Circa cinquant’anni dopo, ricorrendo alla simbologia dell’Antico Testamento,
Matteo e Luca costruiscono dei racconti che, per loro e per i
contemporanei, avevano esclusivamente lo
scopo di esprimere l’ammirazione e la devozione per il Maestro. “E’ un peccato”
– scrive il vescovo episcopaliano John S. Spong in un prezioso volumetto
tradotto in questi giorni in italiano, “La nascita di Gesù tra miti e ipotesi”
– “che i greci, e in genere i non-ebrei di cultura
ellenistica e latina, che divennero la maggioranza della Chiesa cristiana, non
conoscessero le Scritture ebraiche abbastanza bene da capire ciò che volevano
dire le storie originali.
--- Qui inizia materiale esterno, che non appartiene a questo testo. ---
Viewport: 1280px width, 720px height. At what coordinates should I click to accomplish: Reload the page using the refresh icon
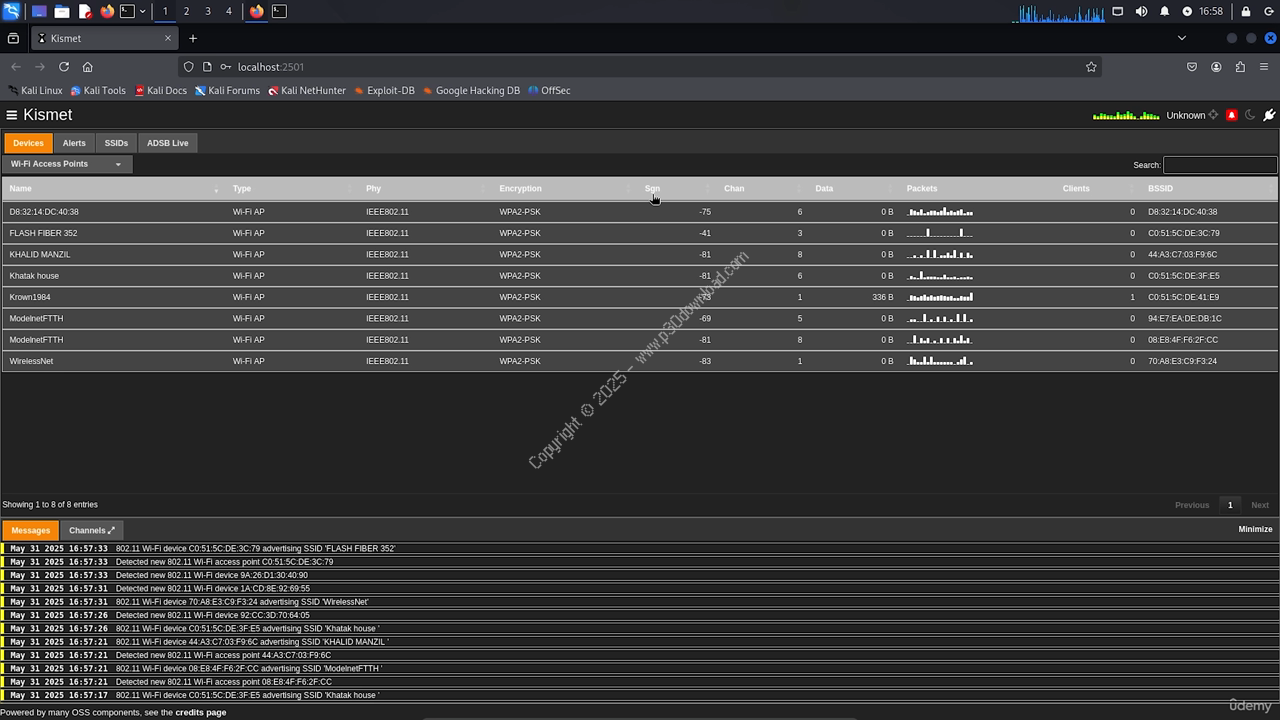(x=64, y=67)
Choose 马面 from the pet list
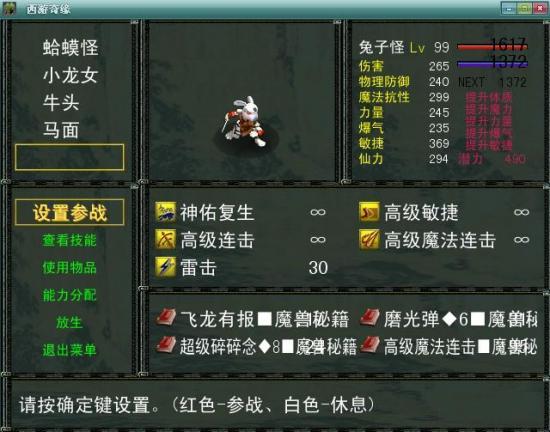Viewport: 550px width, 432px height. [x=61, y=130]
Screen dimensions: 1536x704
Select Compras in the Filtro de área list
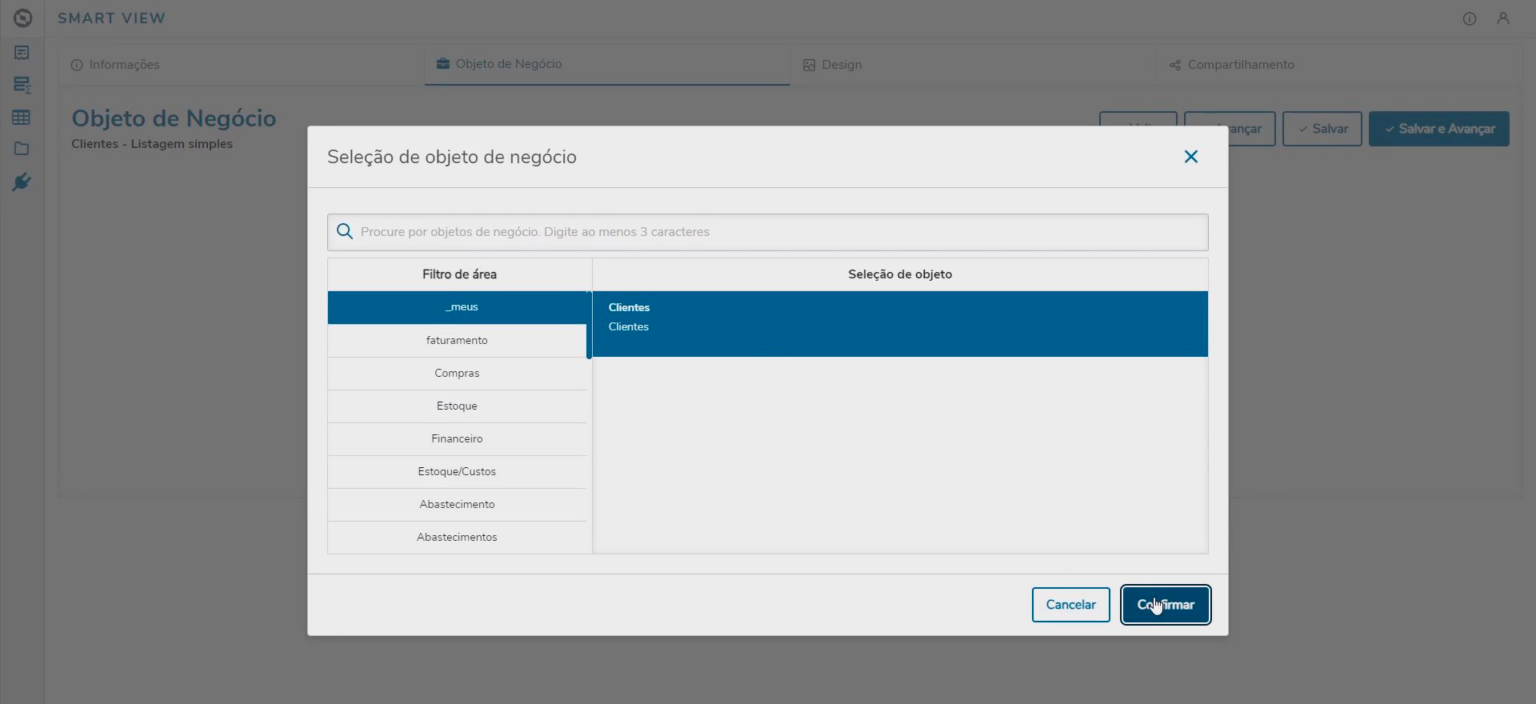click(457, 372)
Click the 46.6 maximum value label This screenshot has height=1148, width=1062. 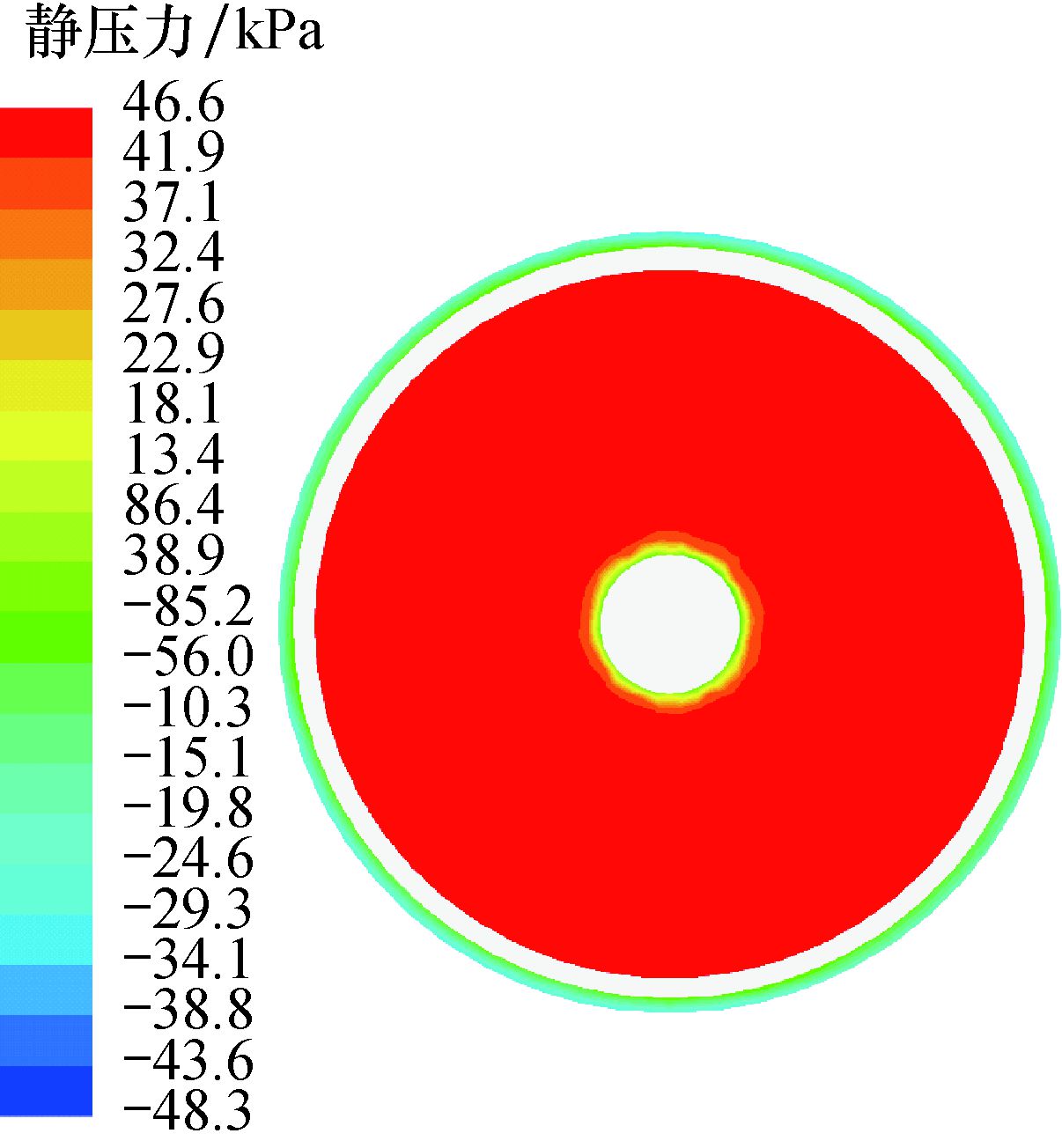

Il letteralismo non è solo un’espressione d’ignoranza
biblica, ma è una distorsione del vangelo talmente pericolosa da diventare
distruttiva per il cristianesimo stesso” .
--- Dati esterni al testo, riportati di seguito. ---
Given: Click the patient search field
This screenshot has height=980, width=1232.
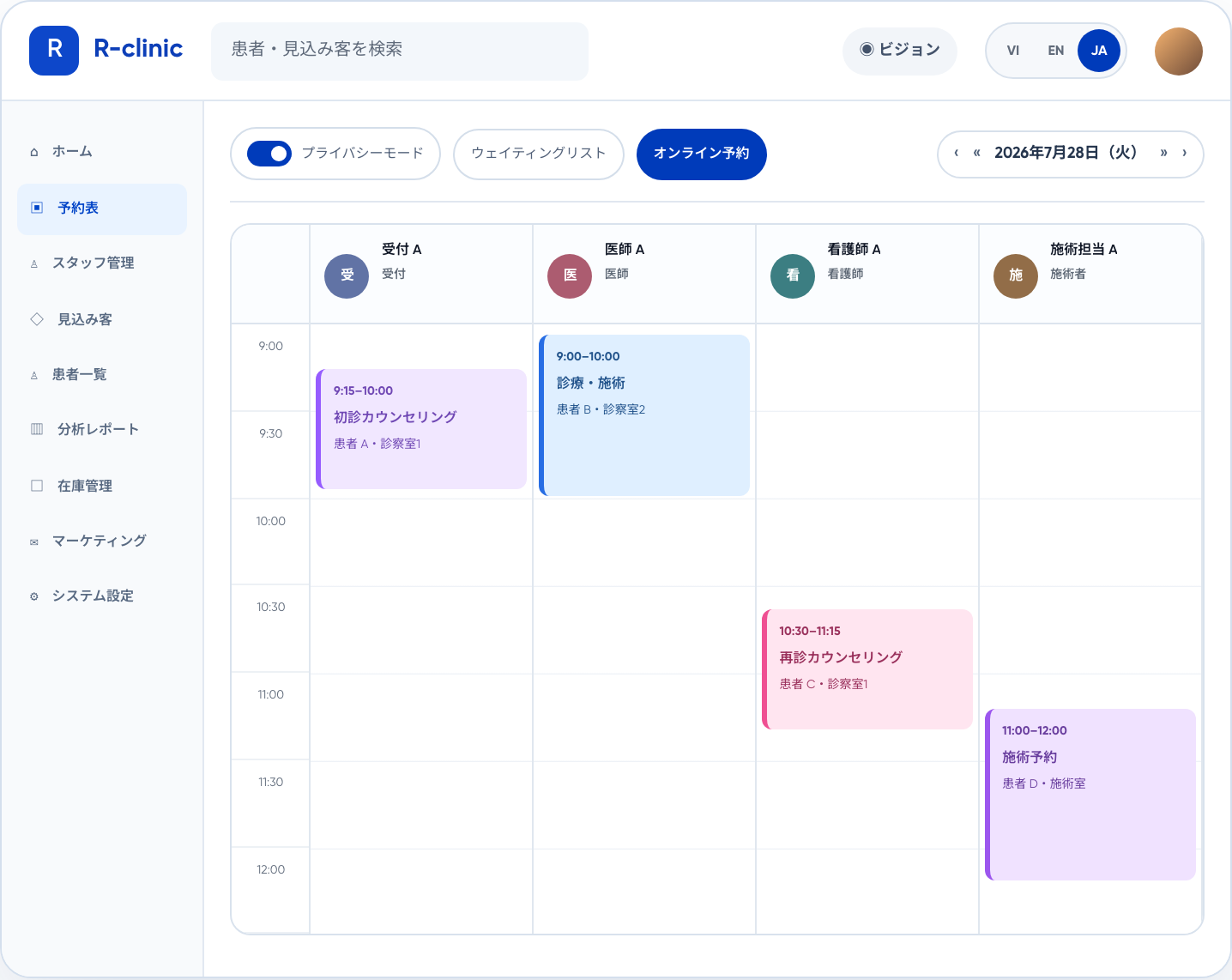Looking at the screenshot, I should pos(400,51).
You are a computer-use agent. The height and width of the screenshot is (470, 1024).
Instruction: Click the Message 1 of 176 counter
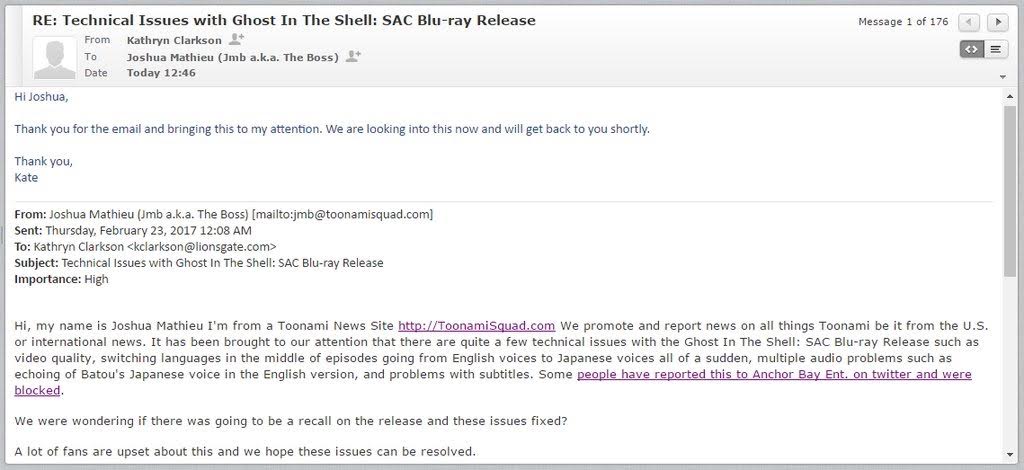[903, 22]
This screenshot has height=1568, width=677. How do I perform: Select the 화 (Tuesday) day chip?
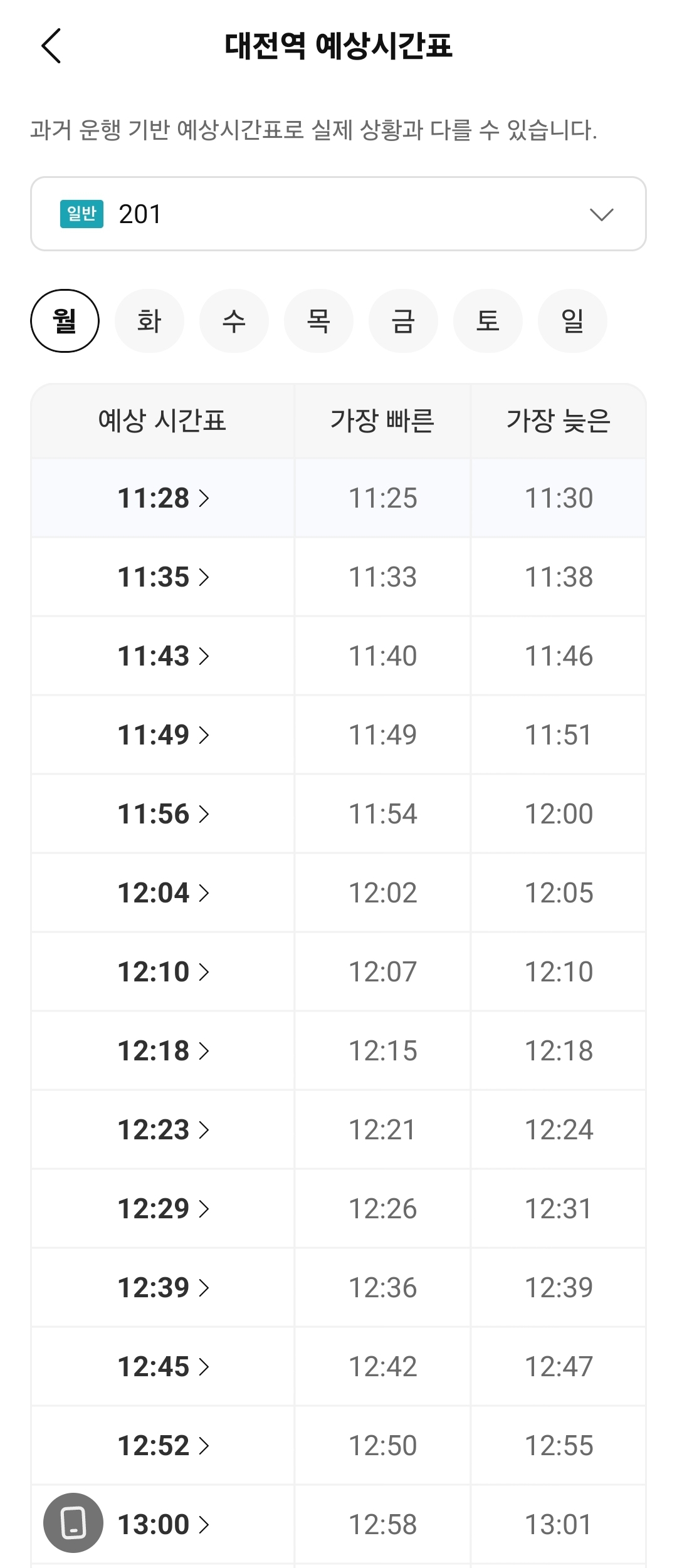tap(149, 321)
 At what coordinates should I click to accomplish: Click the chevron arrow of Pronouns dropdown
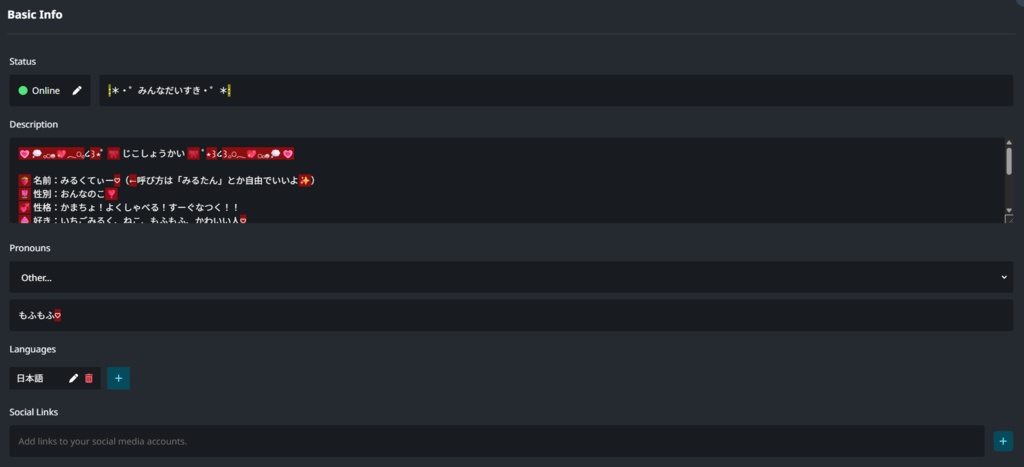point(1004,277)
Rivalutare il Natale significa
dunque capire che i racconti tradizionali, quadri e presepi inclusi,
appartengono alla sfera dell’immaginazione poetica e che come tali vanno
vissuti: ma che il suo significato più profondo è provare, per un giorno e per
l’intero anno, a tradurre in scelte personali e politiche il messaggio
originario di Gesù, attento alla dignità di tutti ma particolarmente sensibile
alla sofferenza degli oppressi della Terra.